Instructions for the task: Within the data that follows, set down exactly the lines from the one containing "Task: Increase the Occurs once at time" through the one containing "This screenshot has height=545, width=890.", both ends included.

Provided data:
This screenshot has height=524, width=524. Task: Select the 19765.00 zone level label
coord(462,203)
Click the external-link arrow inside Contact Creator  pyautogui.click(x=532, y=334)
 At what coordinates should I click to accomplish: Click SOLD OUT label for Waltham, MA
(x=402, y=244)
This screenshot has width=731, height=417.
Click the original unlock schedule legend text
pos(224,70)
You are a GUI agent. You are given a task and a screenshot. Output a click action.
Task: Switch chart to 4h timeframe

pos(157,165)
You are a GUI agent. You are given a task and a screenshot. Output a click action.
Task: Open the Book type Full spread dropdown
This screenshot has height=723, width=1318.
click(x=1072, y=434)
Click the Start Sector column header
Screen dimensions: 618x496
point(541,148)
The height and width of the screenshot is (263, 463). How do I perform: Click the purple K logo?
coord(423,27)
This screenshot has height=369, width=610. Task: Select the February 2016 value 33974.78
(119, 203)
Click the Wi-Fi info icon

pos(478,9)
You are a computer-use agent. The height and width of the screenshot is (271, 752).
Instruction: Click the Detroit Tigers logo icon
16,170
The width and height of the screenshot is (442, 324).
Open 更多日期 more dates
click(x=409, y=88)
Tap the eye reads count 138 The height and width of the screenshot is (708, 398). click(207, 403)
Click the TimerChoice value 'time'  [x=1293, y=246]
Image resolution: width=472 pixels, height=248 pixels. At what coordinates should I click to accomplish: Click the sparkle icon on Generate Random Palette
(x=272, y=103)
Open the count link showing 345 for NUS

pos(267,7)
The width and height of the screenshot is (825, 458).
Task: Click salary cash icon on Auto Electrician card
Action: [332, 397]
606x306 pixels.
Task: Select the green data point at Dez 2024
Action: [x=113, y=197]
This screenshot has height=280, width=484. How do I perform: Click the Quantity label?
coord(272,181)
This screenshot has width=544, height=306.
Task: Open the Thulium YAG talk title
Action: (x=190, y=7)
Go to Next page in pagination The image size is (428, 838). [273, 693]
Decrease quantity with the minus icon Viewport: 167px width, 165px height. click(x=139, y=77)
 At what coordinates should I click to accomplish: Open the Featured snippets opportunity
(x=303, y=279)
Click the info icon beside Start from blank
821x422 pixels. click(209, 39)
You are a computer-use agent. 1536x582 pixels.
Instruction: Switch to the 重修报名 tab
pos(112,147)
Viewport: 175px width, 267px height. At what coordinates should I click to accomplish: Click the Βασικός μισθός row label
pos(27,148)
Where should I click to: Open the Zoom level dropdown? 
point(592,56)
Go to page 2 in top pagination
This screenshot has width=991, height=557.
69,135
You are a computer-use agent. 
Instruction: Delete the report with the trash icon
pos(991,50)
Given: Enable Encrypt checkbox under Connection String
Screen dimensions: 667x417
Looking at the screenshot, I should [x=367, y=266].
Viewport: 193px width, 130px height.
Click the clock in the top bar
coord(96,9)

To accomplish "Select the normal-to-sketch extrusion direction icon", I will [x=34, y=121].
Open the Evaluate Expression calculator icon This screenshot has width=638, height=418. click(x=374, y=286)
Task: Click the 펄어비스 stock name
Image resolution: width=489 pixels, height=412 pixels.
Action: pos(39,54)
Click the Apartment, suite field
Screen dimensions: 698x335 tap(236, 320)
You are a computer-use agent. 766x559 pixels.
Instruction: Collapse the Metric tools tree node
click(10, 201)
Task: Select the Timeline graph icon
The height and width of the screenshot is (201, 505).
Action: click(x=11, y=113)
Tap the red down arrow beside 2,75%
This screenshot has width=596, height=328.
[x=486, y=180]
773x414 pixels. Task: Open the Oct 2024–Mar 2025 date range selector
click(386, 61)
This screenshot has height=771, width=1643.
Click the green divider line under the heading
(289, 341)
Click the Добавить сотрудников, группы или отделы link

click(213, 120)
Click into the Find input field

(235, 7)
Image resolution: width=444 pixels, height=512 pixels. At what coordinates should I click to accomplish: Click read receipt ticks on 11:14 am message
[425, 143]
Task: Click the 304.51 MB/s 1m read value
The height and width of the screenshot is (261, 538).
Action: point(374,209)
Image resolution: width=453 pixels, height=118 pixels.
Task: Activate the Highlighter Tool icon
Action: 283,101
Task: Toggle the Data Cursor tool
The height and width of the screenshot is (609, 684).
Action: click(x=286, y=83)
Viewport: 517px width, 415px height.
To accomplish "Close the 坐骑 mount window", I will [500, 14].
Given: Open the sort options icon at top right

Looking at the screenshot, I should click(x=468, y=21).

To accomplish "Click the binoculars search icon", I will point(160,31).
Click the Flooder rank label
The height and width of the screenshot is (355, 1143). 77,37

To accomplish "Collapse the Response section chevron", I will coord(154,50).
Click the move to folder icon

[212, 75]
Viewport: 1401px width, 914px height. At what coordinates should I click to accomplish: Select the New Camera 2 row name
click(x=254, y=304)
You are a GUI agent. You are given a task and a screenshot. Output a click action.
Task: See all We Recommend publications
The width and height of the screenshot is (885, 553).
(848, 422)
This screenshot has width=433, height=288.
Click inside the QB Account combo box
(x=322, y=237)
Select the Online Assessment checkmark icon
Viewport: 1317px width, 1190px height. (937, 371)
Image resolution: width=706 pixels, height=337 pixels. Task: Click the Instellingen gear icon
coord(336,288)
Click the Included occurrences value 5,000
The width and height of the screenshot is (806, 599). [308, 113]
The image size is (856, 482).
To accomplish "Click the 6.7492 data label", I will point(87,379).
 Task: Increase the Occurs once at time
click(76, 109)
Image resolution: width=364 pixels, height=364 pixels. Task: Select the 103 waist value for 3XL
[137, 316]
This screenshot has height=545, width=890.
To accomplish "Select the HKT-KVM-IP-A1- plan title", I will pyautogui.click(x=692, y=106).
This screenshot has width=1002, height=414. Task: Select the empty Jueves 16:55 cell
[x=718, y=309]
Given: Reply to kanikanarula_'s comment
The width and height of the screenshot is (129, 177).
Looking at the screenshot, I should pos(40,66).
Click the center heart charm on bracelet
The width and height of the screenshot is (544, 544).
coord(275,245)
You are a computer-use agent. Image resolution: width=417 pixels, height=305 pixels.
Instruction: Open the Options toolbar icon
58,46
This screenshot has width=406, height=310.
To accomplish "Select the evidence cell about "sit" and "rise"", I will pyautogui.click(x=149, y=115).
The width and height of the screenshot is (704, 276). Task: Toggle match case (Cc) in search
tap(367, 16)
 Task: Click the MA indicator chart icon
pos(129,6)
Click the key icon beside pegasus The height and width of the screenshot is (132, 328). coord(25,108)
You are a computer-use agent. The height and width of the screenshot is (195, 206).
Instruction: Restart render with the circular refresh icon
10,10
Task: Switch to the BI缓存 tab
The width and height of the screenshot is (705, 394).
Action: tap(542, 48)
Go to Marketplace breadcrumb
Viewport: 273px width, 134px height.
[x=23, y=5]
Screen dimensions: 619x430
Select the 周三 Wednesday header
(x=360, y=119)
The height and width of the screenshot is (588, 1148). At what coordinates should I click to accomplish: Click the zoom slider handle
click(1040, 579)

Written answer:
 Task: Increase the Occurs once at time
click(76, 109)
Image resolution: width=364 pixels, height=364 pixels. Task: Select the 103 waist value for 3XL
[137, 316]
This screenshot has height=545, width=890.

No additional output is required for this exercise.